Juliette Delestre, chargée de coordination et psychologue clinicienne, nous en raconte l’expérience.
Les Communaux : Est ce que tu peux nous dire comment tu t’es embarquée dans cette histoire?
Juliette : je suis psychologue clinicienne. J’ai eu mon diplôme en 2017 et j’étais déjà intéressée par l’expérience des personnes migrantes. J’avais fait mon master en psychologie transculturelle avec Marie Rose Moro, Marion Feldman, portée aussi par mon intérêt pour les dispositifs groupaux. Après mon diplôme je voulais m’engager auprès des personnes migrantes. J’ai sonné aux portes des grosses associations, comme MSF, etc. mais ça n’a rien donné, même si je proposais des espaces de paroles gratuits. Finalement c’est une petite association, Paris d’Exil, qui m’a répondu. Ce qui les préoccupait particulièrement c’était le grand nombre de jeunes en souffrance psychique, mais ils n’avaient pas d’argent, pas de local, pour nous recevoir… Il fallait tout créer… Je me suis dit pourquoi pas ? Et donc avec une collègue de la fac, Claire Roberge, on a décidé de monter un groupe de parole. On se disait que pour ces jeunes ça avait peut-être plus de sens. La plupart parlait très bien français. C’était un pari mais on ne s’était pas trompées. Il a fallu chercher un local gratuit, et j’ai atterri à La Station-Gare des Mines, à la Porte d’Aubervilliers, un lieu de création de musiques expérimentales, de résidences artistiques et d’expositions, géré par le collectif MU. J’ai été très bien accueillie. Ils se sentaient concernés par la situation des exilés, nombreux dans le territoire environnant et vivant dans d’épouvantables situations de précarité. D’ailleurs, ils étaient déjà engagés dans des formes d’hospitalité…
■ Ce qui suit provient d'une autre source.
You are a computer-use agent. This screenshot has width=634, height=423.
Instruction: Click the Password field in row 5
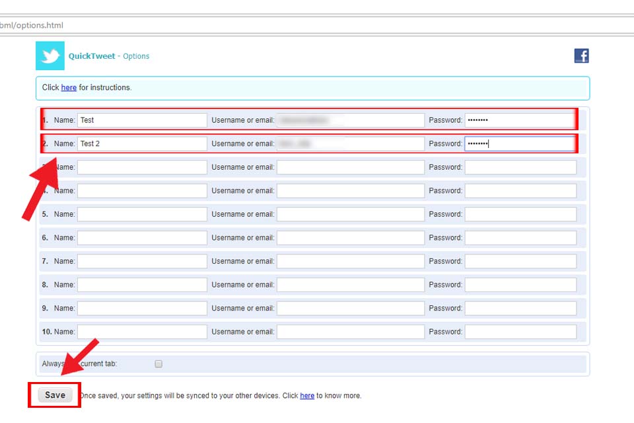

Les Communaux : un petite aparté, concernant La Station-Gare des Mines. Ils ont eu pendant longtemps une réputation, disons, d’opportunisme. On entendait dire : « Bah c’est bien marrant, ils ont eu un super lieu avec une convention avec la mairie mais en gros il a fallu virer les Roms et les migrants… ».
Juliette :pas depuis que le collectif MU gère La Station, depuis six ans ça n’a pas été un squat.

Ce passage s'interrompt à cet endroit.